De bevordering en bescherming van gelijke rechten voor LHBTI’s is een prioriteit binnen het Nederlandse mensenrechtenbeleid. Nederland stelt gelijke rechten voor LHBTI’s wereldwijd aan de orde en zet zich in internationale fora, via het mensenrechtenfonds en in bilaterale relaties stelselmatig in voor de afschaffing van de strafbaarstelling van homoseksualiteit, het tegengaan van discriminatie en de bevordering van sociale acceptatie van LHBTI’s. Nederland benadrukt in reguliere contacten met de Indonesische overheid dan ook dat mensenrechten voor een ieder gelden, inclusief LHBTI’s, en dat burgers beschermd moeten worden tegen discriminatie en geweld, in lijn met internationale verdragen waar Indonesië partij bij is. De mensenrechtenambassadeur heeft tijdens zijn bezoek aan Indonesië van 1 t/m 12 mei 2017 de Nederlandse zorgen over de situatie van de LHBTI-gemeenschap aan de orde gesteld bij de Indonesische autoriteiten.
De Nederlandse regering heeft de kwestie opgebracht in EU-verband.
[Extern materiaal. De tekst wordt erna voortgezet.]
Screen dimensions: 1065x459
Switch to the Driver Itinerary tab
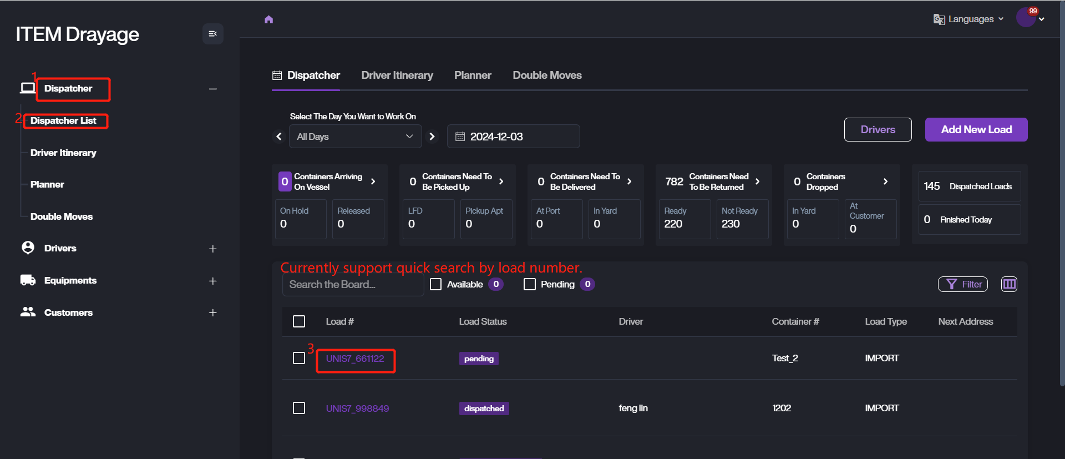(397, 75)
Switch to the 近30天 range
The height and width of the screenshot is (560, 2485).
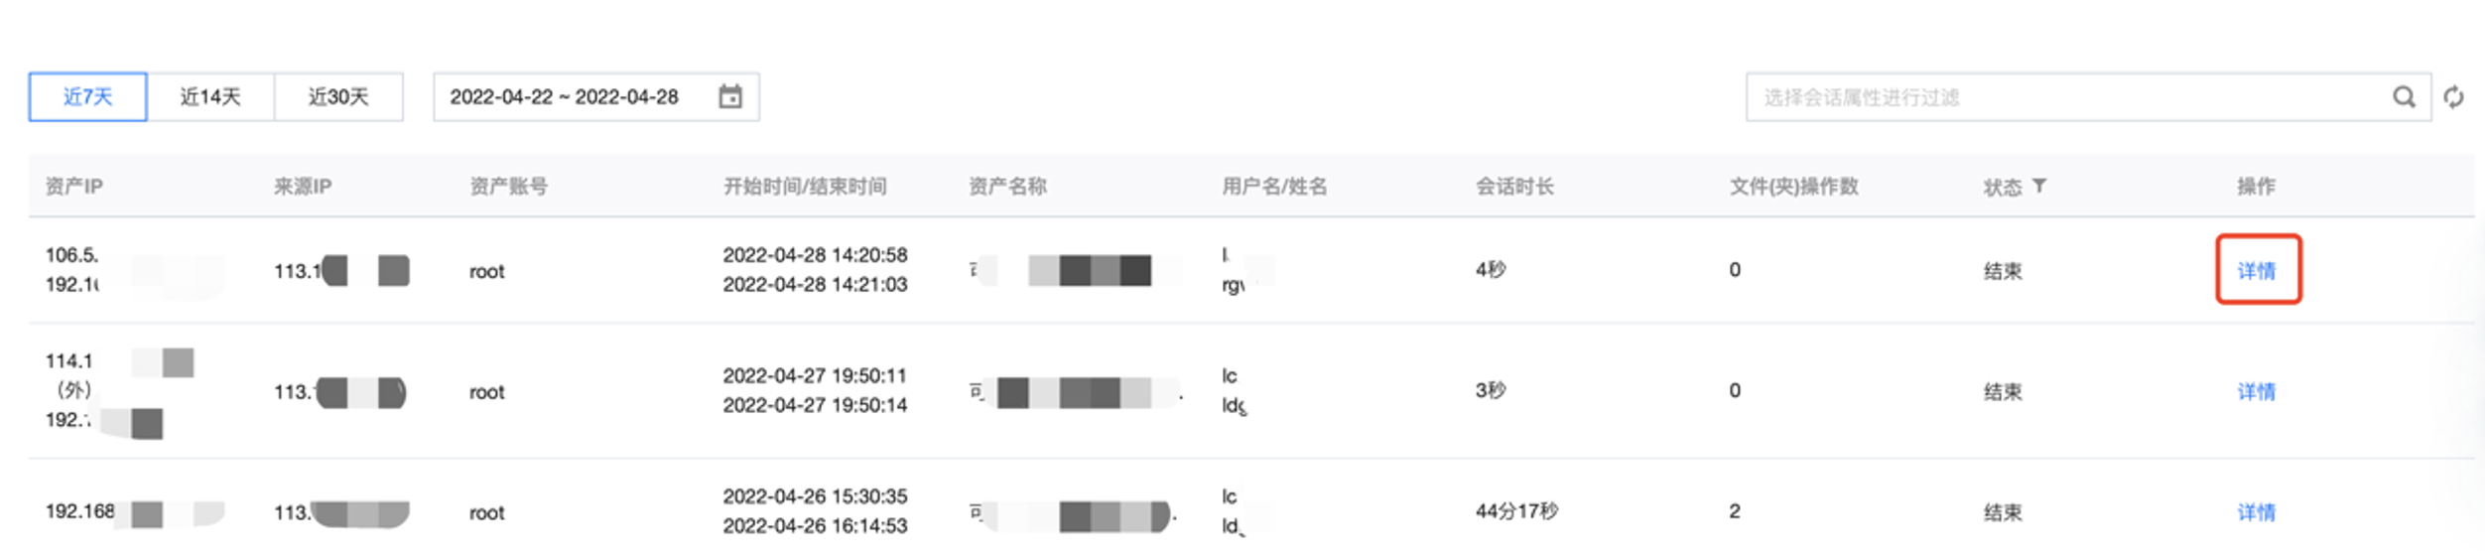point(337,96)
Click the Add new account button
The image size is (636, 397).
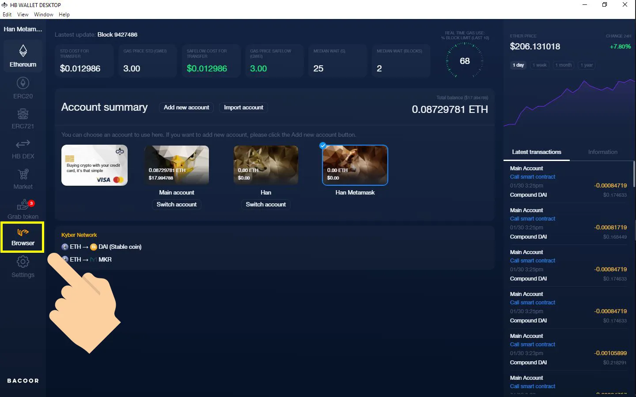186,107
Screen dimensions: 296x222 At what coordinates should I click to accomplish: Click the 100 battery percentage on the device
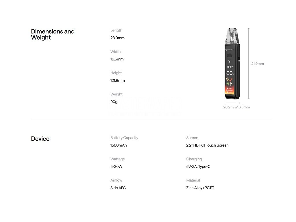(230, 67)
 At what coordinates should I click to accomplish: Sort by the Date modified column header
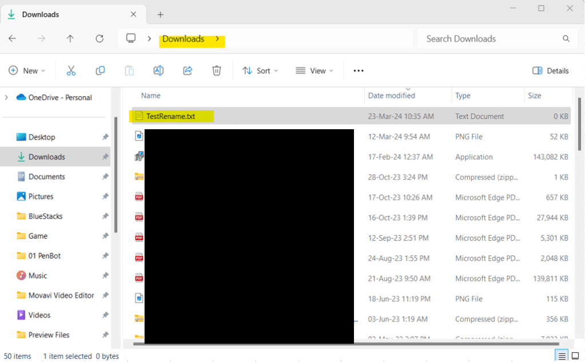pyautogui.click(x=392, y=96)
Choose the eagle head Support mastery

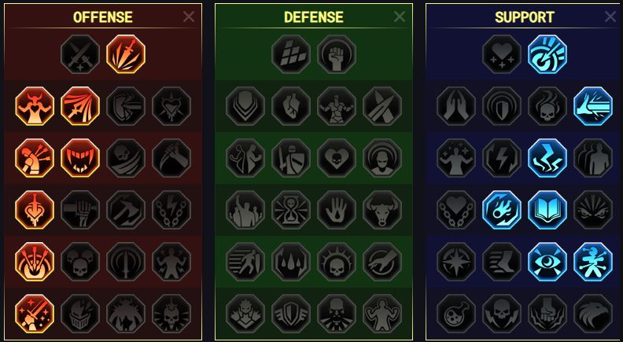pyautogui.click(x=593, y=314)
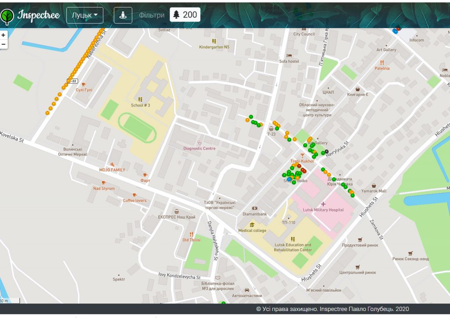Viewport: 450px width, 318px height.
Task: Click the Inspectree tree logo
Action: (7, 16)
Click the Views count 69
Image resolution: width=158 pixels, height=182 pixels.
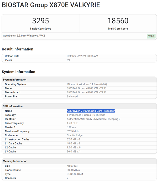(x=68, y=60)
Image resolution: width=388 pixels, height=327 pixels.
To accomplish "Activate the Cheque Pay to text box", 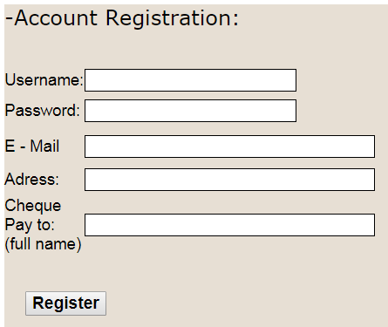I will coord(229,225).
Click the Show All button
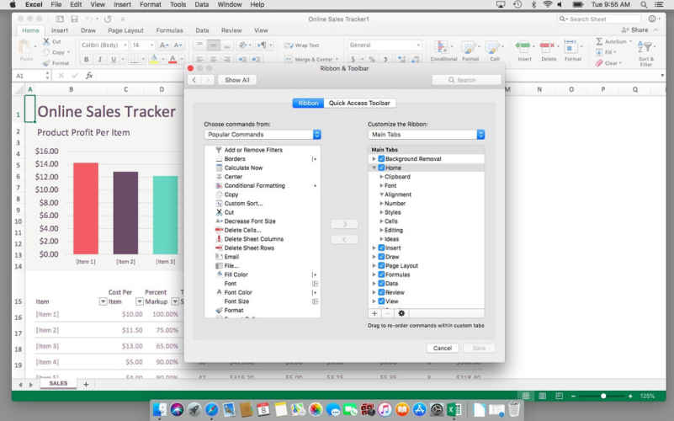 [x=236, y=80]
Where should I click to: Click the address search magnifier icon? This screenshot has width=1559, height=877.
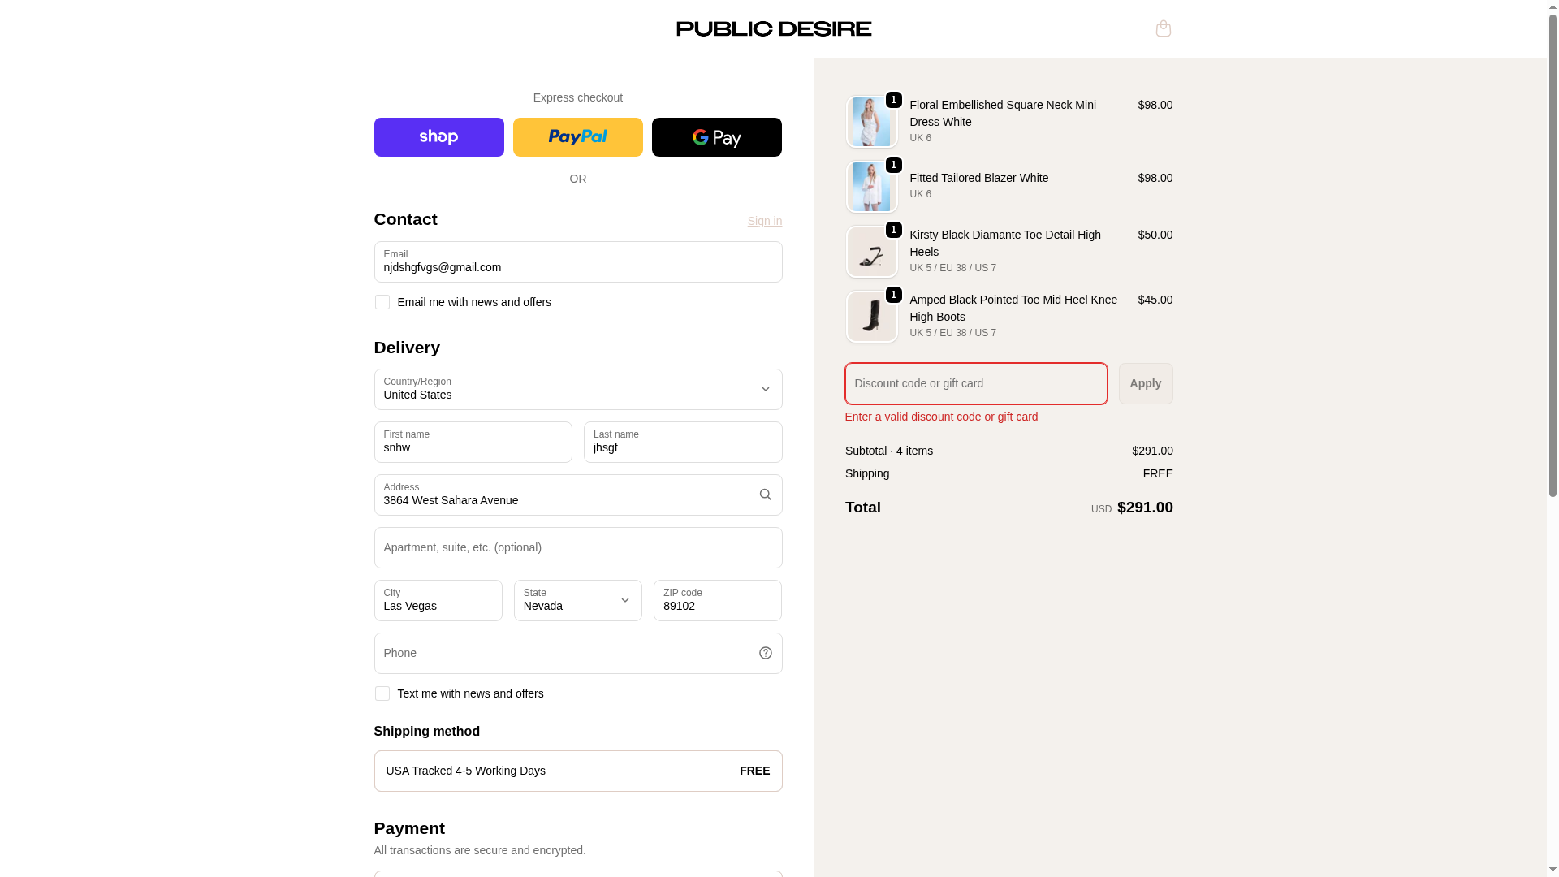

Op 2 juni jl. voerde de EU-vertegenwoordiger in Jakarta een demarche uit namens de EU. Tijdens de demarche werden zorgen over recente ontwikkelingen rondom de positie van de LHBTI-gemeenschap, waaronder de uitspraken van de politiechef in West-Java, besproken met de Indonesische autoriteiten. De Indonesische autoriteiten brachten naar voren dat zij gecommitteerd zijn aan het beschermen en bevorderen van mensenrechten en zich in zullen zetten om een cultuur van straffeloosheid tegen te gaan.
De situatie van de LHBTI-gemeenschap in Indonesië zal later dit jaar ook besproken worden in het kader van de EU-Indonesië mensenrechtendialoog.
Zie antwoord vraag 2.
Zie antwoord vraag 2.
Homoseksualiteit is in Indonesië, met uitzondering van Atjeh, niet strafbaar. Daarnaast verbiedt Indonesische regelgeving het zaaien van haat, ook wanneer dit op grond van gender of seksuele oriëntatie geschiedt.
De strafbaarstelling van homoseksualiteit in Atjeh is mogelijk door invoering van lokale wetten op basis van de sharia. Tijdens zijn bezoek aan Indonesië is de mensenrechtenambassadeur specifiek ingegaan op deze discriminerende lokale wetten in gesprekken met de Indonesische autoriteiten.
Op internationaal niveau wordt de positie van LHBTI’s in Indonesië ook besproken in de VN Mensenrechtenraad.